Preprocessing¶
- preprocessing.add_noise_to_series(series, noise_max=9e-05)[source]¶
Add uniform noise to series.
- Args:
series: The time series to be added noise. noise_max: The upper limit of the amount of noise that can be added to a time series point
- Return:
DataFrame with noise
- preprocessing.add_noise_to_series_md(df, noise_max=9e-05)[source]¶
Add uniform noise to a multidimensional time series that is given as a pandas DataFrame.
- Args:
df: The DataFrame that contains the multidimensional time series. noise_max: The upper limit of the amount of noise that can be added to a time series point.
- Return:
The DataFrame with noise to all the columns
- preprocessing.change_granularity(df, granularity='30s', size=10000000, chunk=True)[source]¶
Changing the offset of a TimeSeries. We do this procedure by using chunk_interpolate. We divide our TimeSeries into pieces in order to interpolate them.
- Args:
df: Date/Time DataFrame. size: The size/chunks we want to divide our /DataFrame according to the global index of the set. The Default price is 10 million. . granularity: The offset user wants to resample the Time Series chunk: If set True, It applies the chunk_interpolation
- Return:
The interpolated DataFrame/TimeSeries
- preprocessing.chunk_interpolate(df, size=1000000, method='linear', axis=0, limit_direction='both', limit=1)[source]¶
After Chunker makes the pieces according to index, we Interpolate them with args of pandas.interpolate() and then we Merge them back together. This step is crucial for the complete data interpolation without RAM problems especially in large DataSets.
- Args:
df: Date/Time DataFrame or any Given DataFrame. size: The size/chunks we want to divide our /DataFrame according to the global index of the set. The Default price is 10 million.
- Return:
The Interpolated DataFrame
- preprocessing.chunker(seq, size)[source]¶
Dividing a file/DataFrame etc into pieces for better hadling of RAM.
- Args:
seq: Sequence, Folder, Date/Time DataFrame or any Given DataFrame. size: The size/chunks we want to divide our Seq/Folder/DataFrame.
- Return:
The divided groups
- preprocessing.enumerate2(start, end, step=1)[source]¶
- Args:
start: starting point end: ending point . step: step of the process
- Return:
The interpolated DataFrame/TimeSeries
- preprocessing.filter_col(df, col, less_than=None, bigger_than=None)[source]¶
Remove rows of the dataframe that they are under, over/both from a specific/two different input price/prices.
- Args:
df: Date/Time DataFrame. col: The desired column to work on our DataFrame. less_than: Filtering the column dropping values below that price. bigger_than: Filtering the column dropping values above that price.
- Return:
The Filtrated TimeSeries/DataFrame
- preprocessing.filter_dates(df, start, end)[source]¶
Remove rows of the dataframe that are not in the [start, end] interval.
- Args:
df:DataFrame that has a datetime index. start: Date that signifies the start of the interval. end: Date that signifies the end of the interval.
- Returns:
The Filtrared TimeSeries/DataFrame
- preprocessing.filter_df(df, filter_dict)[source]¶
Creates a filtered DataFrame with multiple columns.
- Args:
df: Date/Time DataFrame or any Given DataFrame. filter_dict: A dictionary of columns user wants to filter
- Return:
Filtered DataFrame
- preprocessing.filter_dispersed(df, window, eps)[source]¶
We are looking at windows of consecutive row and calculate the mean and variance.
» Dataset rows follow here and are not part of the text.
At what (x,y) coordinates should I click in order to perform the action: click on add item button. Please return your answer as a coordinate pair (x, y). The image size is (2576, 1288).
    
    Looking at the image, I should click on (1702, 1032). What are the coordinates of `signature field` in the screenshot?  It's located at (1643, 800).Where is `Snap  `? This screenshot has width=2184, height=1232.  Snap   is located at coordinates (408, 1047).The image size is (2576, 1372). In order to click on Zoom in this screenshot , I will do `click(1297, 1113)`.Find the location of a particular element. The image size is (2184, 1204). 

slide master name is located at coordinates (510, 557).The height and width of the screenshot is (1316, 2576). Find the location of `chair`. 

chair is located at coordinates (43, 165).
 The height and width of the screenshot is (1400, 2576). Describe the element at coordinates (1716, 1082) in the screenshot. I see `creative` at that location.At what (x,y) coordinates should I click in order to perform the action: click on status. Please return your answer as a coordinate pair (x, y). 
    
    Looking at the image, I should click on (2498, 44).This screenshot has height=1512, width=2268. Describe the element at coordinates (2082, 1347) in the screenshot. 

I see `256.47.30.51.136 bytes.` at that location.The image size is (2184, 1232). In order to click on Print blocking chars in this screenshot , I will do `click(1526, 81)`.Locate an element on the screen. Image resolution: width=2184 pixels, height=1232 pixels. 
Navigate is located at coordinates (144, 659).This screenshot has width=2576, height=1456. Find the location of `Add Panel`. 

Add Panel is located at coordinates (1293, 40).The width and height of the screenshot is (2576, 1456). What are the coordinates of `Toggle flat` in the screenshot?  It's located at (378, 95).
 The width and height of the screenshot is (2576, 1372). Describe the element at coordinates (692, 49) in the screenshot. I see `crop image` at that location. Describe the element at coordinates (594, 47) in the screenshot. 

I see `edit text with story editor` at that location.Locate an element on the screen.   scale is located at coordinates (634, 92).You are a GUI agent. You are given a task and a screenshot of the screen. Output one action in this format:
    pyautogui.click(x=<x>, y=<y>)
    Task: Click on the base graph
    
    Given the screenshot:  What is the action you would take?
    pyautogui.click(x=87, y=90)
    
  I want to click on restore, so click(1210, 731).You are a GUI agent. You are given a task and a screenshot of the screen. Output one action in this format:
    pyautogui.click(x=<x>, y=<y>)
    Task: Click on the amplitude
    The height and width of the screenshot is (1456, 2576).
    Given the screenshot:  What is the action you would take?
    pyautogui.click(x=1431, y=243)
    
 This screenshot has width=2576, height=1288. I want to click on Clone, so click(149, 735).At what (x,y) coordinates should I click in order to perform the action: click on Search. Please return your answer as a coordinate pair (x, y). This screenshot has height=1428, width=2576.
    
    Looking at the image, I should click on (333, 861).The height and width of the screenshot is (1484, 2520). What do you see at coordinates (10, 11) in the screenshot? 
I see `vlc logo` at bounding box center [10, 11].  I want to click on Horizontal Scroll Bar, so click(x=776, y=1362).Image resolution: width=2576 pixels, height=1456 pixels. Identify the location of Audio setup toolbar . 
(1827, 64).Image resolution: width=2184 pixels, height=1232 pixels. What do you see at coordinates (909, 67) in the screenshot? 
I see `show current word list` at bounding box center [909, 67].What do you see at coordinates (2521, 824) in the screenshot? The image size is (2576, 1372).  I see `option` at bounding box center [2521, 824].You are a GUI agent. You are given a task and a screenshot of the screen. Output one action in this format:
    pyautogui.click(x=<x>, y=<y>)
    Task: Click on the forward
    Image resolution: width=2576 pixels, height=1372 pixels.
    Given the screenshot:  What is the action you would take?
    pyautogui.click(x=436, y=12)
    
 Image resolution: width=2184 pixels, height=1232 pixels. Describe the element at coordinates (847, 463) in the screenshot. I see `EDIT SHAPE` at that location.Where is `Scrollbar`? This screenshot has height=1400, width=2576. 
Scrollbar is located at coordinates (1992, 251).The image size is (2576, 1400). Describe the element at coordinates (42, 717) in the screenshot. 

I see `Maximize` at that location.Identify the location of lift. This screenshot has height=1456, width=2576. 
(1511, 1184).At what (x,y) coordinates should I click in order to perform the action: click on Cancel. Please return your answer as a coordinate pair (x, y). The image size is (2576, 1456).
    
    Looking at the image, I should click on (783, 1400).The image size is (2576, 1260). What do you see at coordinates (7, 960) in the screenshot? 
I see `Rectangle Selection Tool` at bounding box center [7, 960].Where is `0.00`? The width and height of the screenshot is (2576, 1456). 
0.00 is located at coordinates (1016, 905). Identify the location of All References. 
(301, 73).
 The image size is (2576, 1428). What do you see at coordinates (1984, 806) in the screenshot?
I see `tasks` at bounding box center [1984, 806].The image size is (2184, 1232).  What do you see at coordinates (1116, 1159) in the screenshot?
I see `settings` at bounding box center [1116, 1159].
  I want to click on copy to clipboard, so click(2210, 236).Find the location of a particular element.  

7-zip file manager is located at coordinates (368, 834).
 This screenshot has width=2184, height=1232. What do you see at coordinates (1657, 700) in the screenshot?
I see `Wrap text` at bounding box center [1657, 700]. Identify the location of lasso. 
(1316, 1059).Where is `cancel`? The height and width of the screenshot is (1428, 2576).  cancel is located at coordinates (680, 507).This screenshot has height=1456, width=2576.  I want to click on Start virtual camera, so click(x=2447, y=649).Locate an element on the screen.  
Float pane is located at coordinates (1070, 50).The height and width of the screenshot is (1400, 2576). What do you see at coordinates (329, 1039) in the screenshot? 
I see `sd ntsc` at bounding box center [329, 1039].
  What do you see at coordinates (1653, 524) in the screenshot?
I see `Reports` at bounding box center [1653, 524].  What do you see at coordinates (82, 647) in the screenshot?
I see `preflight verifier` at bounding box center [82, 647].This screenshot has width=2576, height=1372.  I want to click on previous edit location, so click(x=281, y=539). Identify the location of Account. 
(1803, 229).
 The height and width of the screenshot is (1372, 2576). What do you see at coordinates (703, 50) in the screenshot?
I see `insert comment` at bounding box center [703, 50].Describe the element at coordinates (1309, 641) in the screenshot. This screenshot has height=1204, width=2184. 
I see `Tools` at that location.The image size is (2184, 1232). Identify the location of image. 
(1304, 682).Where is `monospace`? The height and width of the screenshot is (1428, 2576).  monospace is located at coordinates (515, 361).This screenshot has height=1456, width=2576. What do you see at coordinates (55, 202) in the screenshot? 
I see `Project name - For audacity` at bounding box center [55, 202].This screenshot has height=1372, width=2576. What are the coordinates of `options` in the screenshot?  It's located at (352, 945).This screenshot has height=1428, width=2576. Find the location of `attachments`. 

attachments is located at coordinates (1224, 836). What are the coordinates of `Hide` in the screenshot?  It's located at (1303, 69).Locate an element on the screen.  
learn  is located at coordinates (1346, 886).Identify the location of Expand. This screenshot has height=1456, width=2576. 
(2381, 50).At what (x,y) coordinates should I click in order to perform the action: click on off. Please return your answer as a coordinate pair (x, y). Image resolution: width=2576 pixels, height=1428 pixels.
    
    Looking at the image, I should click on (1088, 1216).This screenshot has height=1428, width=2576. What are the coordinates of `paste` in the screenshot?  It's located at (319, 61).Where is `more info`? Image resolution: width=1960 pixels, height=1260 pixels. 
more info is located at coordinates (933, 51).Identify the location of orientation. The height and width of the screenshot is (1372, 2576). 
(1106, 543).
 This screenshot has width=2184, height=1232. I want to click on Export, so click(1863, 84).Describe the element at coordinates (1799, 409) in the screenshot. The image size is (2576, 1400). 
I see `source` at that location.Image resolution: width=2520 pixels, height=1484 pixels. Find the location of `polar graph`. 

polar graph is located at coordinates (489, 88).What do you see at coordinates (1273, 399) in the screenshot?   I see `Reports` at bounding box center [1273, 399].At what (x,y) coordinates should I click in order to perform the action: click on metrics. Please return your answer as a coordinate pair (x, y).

For each window if the index of disperse or given column is in the given threshhold then the last row will remain in the data frame.
- Args:
df: Date/Time DataFrame or any Given DataFrame. window: A small value in order to avoid dividing with Zero. eps: A small value in order to avoid dividing with Zero (See is_stable)
Return: The Filtered DataFrame
- preprocessing.is_stable(*args, epsilon)[source]¶
- Args:
epsilon: A small value in order to avoid dividing with Zero.
- Return:
A boolean vector from the division of variance with mean of a column.